Results and discussion

Mortality:

The animal dosed at the 2000 mg/kg dose level was killed for humane reasons thirty minutes after dosing, due to the occurrence of clinical signs of toxicity which exceeded the severity limit set forth in the UK Home Office Project License. There were no deaths at the 300 mg/kg dose level.

Clinical signs:

other: Signs of systemic toxicity noted thirty minutes after dosing at the 2000 mg/kg dose level were laboured respiration, decreased respiratory rate, hypothermia and pallor of the extremities.
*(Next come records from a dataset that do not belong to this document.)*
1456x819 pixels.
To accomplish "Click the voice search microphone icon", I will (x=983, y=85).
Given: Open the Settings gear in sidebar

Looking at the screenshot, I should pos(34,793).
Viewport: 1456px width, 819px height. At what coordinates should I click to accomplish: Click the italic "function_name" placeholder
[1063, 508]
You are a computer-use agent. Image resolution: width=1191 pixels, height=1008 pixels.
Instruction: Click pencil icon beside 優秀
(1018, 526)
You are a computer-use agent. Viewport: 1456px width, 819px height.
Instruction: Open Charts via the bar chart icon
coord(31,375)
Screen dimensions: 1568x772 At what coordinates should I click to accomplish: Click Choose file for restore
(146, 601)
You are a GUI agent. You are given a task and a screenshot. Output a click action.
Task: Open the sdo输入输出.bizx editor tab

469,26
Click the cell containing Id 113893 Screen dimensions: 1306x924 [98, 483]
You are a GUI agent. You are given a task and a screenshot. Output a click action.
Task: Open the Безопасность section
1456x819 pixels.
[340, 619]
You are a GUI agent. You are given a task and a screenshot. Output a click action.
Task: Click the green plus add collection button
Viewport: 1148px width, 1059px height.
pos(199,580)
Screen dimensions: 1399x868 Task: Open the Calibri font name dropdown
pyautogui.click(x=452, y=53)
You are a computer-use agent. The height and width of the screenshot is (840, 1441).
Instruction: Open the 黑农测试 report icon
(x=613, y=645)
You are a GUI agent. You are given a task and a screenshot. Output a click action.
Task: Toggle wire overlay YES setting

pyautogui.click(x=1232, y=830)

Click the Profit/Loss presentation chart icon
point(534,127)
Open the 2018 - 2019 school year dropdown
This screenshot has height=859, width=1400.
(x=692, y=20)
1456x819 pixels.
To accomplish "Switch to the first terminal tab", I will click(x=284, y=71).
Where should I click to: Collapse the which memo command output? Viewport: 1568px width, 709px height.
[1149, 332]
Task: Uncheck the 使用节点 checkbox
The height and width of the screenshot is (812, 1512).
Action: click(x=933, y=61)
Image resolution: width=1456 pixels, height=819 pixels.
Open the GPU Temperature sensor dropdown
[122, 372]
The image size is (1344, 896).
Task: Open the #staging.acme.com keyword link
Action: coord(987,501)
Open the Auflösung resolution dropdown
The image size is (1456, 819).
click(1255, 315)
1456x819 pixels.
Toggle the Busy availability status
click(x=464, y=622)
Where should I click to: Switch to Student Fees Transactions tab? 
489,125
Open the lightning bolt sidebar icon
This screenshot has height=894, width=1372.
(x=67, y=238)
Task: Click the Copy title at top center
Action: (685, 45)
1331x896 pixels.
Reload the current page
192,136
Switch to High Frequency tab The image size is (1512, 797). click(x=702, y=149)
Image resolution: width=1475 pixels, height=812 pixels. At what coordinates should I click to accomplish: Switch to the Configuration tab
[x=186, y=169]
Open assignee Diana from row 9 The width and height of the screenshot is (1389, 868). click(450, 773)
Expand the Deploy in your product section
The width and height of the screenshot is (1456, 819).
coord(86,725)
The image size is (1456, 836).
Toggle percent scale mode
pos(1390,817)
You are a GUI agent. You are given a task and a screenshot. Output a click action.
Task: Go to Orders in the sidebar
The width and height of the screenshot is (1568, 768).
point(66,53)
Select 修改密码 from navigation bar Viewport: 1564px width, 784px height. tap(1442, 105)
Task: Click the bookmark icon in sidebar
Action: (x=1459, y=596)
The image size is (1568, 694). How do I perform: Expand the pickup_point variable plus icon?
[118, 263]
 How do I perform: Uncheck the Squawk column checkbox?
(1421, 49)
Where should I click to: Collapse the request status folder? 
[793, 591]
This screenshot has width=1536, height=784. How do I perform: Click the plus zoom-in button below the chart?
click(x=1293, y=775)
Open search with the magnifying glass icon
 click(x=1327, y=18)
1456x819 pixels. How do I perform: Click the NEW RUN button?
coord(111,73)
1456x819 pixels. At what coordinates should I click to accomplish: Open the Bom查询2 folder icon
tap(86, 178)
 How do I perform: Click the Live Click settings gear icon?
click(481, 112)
The animal was also comatose. No signs of systemic toxicity were no

Gross pathology:

Haemorrhage and epithelial sloughing of the non-glandular epithelium of the stomach and clear fluid present in the stomach were noted at necropsy of the animal treated at a dose level of 2000 mg/kg. No abnormalities were noted at necropsy in the animals dosed at 300 mg/kg.

Applicant's summary and conclusion

Interpretation of results:

Category 4 based on GHS criteria

Remarks:

Migrated information

Conclusions:

The acute oral LD50 was estimated to be in the range of 300 - 2000 mg/kg bodyweight, as determined in a reliable study conducted according to current OECD guideline and in compliance with CLP.